What is the relationship between average distance between 2 random points in a cube, with min and max?

3.5k Views Asked by At

I wrote a computer program to simulate the minimum, average, and maximum distance between $2$ random points in a unit length cube (such as $1$ cubic foot). The minimum possible distance is $0$ and the maximum possible distance is about $1.73$ (Square root of $3$), but what I am wondering is why is the average distance somewhere around $0.66$? I am trying to figure out what is the relationship between that average distance and the max. For example, if we have points $(0,0,0)$ and $(1,1,1)$, that is a distance of about $1.73$, the maximum possible. If we instead have $(0,0,0)$, $(.5, .5, .5)$. That is a distance of about $0.866$.

All I am looking for here is some explanation of why the average distance is about $0.66$ units and what the relationship is to the max. A fair question is why is the average distance less than half of the max distance when it seems the average distance between each coordinate component (x,y,z) should be around $0.5$? I suppose if you assume the smaller of (x1,x2) is already more than $0.5$, then the max x difference will be less than $0.5$ so I assume it is related to the probability that one of more of the 3 dimensional point coordinates has a lower value already greater than $0.5$ (half of the unit size of the cube).

Perhaps this can be approximated by using probability that the lower value of all of x,y,z will be greater than or less than $0.5$ and also coming up with some type of average when only $1$ dimension changes and then extrapolating that to all $3$ dimensions. I was a little surprised when I got about $0.66$. I will get a good average, using $1$ billion pairs of points.

3

There are 3 best solutions below

2
On BEST ANSWER

Firstly note that "random" is meaningless without specifying a distribution. I'll assume that you mean "uniformly random".

It seems the average distance between each coordinate component (x,y,z) shouold be around 0.5.
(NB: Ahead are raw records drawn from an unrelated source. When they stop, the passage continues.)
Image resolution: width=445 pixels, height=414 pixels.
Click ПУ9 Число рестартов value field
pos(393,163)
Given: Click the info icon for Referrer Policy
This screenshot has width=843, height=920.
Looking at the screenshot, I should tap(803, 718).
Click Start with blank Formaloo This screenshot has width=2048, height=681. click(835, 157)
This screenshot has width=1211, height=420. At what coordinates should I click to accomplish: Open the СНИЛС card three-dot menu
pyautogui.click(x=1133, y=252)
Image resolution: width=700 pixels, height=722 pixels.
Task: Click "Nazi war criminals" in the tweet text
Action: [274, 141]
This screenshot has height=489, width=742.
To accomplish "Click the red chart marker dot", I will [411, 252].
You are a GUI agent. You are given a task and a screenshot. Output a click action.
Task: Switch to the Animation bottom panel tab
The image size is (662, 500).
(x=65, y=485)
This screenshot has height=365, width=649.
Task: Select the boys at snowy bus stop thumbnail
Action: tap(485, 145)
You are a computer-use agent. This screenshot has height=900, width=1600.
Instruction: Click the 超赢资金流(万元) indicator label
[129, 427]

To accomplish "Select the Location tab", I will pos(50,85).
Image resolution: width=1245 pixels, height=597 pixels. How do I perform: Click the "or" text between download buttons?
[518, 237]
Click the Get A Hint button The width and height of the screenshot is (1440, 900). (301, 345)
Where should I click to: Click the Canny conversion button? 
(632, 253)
Why should this be? If you choose two uniformly random points $p,q$ from $[0,1]$, if $p = 0$ then indeed the average distance between them is $\frac12$, but if $p = \frac12$ then the average distance is only $\frac14$. In general, the average distance given $p$ is $\int_0^1 |q-p|\ dq = \frac12(p^2+(1-p)^2)$, and hence the overall average distance is $\int_0^1 \frac12(p^2+(1-p)^2)\ dp = [\frac16(p^3-(1-p)^3)]_0^1 = \frac13$.

As for the original problem, you want average distance, but that cannot be computed from the average distance in each coordinate, because you want Euclidean distance and not rectilinear distance. Note that $\frac1{\sqrt{3}}(a+b+c) \le \sqrt{a^2+b^2+c^2} \le a+b+c$ for any non-negative reals $a,b,c$, so we know that the average distance is at least $\frac1{\sqrt{3}} \approx 0.577$ and is at most $1$, since expectation is linear. This bound isn't tight, of course. The right-hand inequality is particularly loose.

The exact answer is:

$\int_0^1 \int_0^1 \int_0^1 \int_0^1 \int_0^1 \int_0^1 \sqrt{(p_1-q_1)^2+(p_2-q_2)^2+(p_3-q_3)^2}\ dp_1\ dp_2\ dp_3\ dq_1\ dq_2\ dq_3$.

Which Jack has already provided a numerical value for.

1
On

The average distance in a unit cube is given by the multiple integral $$ I=\int_{[0,1]^6}\sqrt{(x-X)^2+(y-Y)^2+(z-Z)^2}\,d\mu $$ whose numerical value is around $\color{red}{0.6617}$. You simulations are correct.

We may also notice that the average value of $(x-X)^2$ is $\frac{1}{6}$, hence the inequality $$ I \leq \sqrt{\frac{1}{6}+\frac{1}{6}+\frac{1}{6}}=\frac{1}{\sqrt{2}} $$ holds by convexity. By using tails approximations it can be checked that it is not terribly crude, so the average distance is expected to be closer to $0.7$ than to $0.5$ also without explicit computations.

3
On

In one dimension, the minimum distance is $0$ and the maximum is $1$. The average is less than $\frac 12$ because it is hard to get large distances. One point needs to be near one end of the interval and the other needs to be near the other. If we call the points $x,y$, the average distance is $$\int_0^1 \int_0^1 |x-y| \;dx \;dy=2\int_0^1 \int _y^1 x-y \; dx \; dy\\ =2\int_0^1(\frac {x^2}2-xy)|_y^1\;dy\\=2\int_0^1(\frac {1-y^2}2-y+y^2)dy\\=2(\frac y2+\frac {y^3}6-\frac {y^2}2)|_0^1\\=\frac 13$$ where the first equality comes from integrating only over the triangle where $x\ge y$ and doubling the result by symmetry. The same effect makes the average in three dimensions less than the midpoint of $0$ and the maximum.